07/04/2012 The HRDC in 2012: 'Old School Club Racing at its best'
You have to doff your hat to Julius Thurgood, the brains behind the Historic Racing Drivers Club. Building on a successful inaugural season of races in 2011, the HRDC will put on eight events this year.
At an overcast Silverstone last weekend, the be-trilby’d guv’nor of the HRDC presented its 2012 programme. As ever, all HRDC-organised series are first and foremost fun.
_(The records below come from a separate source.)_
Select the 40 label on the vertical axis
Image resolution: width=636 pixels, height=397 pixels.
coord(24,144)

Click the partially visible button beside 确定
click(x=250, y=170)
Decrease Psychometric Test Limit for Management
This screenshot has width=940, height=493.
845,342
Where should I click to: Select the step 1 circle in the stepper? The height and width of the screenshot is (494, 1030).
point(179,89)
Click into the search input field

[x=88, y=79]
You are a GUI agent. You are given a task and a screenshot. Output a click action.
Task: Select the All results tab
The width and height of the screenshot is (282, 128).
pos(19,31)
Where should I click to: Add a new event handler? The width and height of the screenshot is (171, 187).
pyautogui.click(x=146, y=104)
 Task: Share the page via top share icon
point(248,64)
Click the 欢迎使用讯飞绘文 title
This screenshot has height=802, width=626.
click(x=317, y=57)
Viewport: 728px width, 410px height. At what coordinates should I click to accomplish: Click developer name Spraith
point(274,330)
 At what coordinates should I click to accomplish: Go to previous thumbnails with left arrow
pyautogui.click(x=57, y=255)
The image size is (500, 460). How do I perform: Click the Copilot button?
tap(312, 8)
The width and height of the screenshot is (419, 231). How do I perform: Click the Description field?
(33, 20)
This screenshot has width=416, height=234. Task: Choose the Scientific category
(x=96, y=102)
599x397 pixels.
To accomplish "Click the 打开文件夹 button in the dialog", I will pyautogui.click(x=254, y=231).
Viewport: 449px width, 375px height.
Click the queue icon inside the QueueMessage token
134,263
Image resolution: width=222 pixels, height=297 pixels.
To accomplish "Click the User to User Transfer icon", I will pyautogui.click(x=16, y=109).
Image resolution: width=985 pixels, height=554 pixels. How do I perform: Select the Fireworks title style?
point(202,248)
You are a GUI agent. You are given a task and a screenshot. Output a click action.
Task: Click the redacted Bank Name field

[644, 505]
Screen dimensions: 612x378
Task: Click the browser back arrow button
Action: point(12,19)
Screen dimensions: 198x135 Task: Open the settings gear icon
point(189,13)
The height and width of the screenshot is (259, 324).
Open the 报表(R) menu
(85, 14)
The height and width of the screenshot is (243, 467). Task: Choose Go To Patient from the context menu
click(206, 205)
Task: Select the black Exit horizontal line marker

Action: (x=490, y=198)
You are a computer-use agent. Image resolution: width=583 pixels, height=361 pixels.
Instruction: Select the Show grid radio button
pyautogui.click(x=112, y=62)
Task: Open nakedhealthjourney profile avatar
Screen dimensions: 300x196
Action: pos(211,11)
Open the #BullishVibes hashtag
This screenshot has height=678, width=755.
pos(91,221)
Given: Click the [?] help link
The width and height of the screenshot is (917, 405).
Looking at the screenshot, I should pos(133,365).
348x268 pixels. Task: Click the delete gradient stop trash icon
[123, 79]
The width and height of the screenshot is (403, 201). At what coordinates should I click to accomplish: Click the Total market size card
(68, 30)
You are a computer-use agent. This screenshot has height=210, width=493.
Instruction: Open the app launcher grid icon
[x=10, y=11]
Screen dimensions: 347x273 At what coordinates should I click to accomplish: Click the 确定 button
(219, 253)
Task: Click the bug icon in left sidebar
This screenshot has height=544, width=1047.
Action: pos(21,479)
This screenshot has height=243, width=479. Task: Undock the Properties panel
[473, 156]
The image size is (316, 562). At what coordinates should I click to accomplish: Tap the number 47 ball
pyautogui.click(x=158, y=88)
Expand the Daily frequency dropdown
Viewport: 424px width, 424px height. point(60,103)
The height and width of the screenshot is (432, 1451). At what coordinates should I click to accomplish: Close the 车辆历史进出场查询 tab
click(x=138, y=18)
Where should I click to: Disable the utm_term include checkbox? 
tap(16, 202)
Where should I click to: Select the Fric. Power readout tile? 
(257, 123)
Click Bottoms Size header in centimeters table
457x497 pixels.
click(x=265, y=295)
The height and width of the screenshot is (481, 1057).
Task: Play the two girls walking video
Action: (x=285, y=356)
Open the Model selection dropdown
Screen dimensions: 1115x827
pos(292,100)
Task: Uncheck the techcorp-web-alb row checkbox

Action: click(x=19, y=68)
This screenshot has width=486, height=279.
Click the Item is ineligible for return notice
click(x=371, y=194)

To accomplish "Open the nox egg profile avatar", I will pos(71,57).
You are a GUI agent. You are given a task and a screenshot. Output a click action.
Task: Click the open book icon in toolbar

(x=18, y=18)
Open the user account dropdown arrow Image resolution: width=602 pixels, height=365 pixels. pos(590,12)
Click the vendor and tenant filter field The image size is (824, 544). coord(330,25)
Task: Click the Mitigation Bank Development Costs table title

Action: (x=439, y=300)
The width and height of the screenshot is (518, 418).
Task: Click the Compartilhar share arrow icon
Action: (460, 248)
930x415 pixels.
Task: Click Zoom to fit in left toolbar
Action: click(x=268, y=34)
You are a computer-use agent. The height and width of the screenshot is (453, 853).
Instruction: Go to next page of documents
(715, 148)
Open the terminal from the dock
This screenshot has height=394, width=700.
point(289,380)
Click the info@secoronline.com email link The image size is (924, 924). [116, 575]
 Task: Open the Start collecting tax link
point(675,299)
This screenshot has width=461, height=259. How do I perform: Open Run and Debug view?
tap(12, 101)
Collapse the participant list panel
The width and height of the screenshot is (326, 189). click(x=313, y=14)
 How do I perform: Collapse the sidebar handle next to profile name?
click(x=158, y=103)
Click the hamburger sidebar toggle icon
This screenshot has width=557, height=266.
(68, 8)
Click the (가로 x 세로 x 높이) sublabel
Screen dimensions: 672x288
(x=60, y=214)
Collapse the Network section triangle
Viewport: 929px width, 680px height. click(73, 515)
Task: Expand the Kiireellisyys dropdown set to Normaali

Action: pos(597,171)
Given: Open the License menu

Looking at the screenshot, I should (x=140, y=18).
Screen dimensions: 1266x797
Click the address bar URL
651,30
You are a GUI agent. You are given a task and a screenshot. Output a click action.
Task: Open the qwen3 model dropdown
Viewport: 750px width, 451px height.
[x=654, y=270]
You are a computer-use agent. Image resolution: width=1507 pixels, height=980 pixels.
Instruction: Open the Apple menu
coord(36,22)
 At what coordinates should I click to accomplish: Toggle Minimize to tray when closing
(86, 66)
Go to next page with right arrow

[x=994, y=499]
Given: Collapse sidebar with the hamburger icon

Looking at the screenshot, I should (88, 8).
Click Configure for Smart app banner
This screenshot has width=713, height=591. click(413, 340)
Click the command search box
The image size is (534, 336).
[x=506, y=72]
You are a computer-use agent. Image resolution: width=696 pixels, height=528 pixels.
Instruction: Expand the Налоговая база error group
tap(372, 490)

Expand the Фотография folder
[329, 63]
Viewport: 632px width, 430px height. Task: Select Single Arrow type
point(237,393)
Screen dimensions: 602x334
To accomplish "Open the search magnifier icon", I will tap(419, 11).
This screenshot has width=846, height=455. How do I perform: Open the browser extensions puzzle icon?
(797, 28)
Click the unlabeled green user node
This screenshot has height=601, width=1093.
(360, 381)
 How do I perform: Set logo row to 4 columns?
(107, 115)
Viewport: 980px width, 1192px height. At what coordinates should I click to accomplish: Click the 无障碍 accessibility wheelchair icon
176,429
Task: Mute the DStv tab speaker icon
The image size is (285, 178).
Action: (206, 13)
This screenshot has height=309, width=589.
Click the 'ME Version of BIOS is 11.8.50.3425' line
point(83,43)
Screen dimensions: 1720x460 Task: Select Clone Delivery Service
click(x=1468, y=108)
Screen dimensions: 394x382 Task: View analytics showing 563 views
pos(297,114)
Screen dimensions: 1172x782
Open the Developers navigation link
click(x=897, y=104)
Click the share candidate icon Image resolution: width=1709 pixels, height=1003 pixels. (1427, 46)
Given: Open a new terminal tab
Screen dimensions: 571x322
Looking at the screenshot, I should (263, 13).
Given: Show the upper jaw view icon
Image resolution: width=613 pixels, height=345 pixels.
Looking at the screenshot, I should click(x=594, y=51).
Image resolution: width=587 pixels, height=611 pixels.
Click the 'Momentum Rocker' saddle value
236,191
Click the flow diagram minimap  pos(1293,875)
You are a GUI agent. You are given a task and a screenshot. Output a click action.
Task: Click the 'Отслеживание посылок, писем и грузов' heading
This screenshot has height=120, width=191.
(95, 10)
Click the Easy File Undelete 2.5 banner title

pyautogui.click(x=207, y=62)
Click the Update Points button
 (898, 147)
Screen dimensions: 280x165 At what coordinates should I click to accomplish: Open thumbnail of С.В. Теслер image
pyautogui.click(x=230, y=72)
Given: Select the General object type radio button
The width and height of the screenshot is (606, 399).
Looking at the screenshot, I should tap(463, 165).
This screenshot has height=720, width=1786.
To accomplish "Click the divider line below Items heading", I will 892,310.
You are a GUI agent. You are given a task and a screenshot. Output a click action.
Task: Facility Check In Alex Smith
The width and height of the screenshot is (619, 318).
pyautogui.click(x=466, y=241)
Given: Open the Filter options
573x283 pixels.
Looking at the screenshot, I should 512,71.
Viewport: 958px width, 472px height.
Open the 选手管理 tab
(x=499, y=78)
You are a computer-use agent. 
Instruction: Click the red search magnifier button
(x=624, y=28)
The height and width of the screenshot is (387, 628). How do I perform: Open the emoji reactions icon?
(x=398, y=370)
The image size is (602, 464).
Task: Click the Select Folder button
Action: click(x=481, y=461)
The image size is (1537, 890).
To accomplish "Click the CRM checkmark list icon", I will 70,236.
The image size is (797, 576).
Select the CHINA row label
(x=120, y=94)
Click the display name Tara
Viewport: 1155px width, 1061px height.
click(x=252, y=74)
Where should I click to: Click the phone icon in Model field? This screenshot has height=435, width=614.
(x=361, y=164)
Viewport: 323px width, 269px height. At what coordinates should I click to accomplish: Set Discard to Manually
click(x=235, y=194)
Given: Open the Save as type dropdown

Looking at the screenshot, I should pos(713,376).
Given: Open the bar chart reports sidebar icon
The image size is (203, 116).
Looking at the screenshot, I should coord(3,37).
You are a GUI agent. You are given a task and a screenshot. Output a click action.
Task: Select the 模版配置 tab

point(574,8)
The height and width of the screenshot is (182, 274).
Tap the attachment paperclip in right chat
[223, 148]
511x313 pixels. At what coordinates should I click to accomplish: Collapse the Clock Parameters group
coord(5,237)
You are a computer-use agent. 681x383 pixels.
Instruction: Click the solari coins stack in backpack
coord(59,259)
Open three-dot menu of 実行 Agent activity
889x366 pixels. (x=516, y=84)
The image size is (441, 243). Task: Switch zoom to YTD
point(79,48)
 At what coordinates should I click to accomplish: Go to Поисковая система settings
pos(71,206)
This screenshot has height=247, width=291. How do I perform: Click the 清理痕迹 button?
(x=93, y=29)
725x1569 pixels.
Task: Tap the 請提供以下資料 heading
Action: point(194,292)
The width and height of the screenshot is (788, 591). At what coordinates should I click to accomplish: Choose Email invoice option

However seriously competitors might take this ‘amateur’ sport (and I have been there… and done it…) the ethos behind HRDC racing is good-value entertainment for spectators and competitors alike.
There are five different series on offer to HRDC racers in 2012: ‘Touring Greats’ for pre-60 cars running to HRDC/Goodwood regulations (Auntie Mabel meets Brown Owl at 100mph); ‘Grand Touring Greats’, which are pre-66, under-1500cc GTs (the cheapest way to race an attractive ‘Tourist Trophy style’ car); ‘TC63’, which is for pre-64 Touring Cars complying with Appendix J Gp. 2 (Alfas, Cortinas, BMWs and some early Americana such as this Studebaker Lark Daytona 500); ‘MGB50’, which is all-MGB racing to celebrate 50 years of the model this year; and finally, ‘GTS65’, the only way you could possible spend a bit more money at HRDC events, investing in an AC Cobra or the fabulous Porsche 904 seen here.
Most race meetings will see all five categories at play, although the MGBs have their individual round at Mallory Park on 4 June for a televised race.
From 15 – 17 June, all but ‘GTS65’ competitors will head to the Continent for a race at the magnificent Spa-Francorchamps circuit.
At the press day, held at the superb Porsche Experience Centre, Silverstone, a variety of cars was demonstrated, ranging from a roly-poly Ford Zephyr to Richard Frankel’s ex-Filipinetti Porsche 904. Series stalwart Rae Davis was there, but left one of his famous A35s at home, bringing along instead a 1960 Speedwell GT Sprite.
One of the stars of the morning, though, truly summing up the HRDC ethos, was the two-tone Rover P4, surely one of the unlikeliest cars ever to hit the track and seemingly driven straight off the set of ‘Miss Marple’.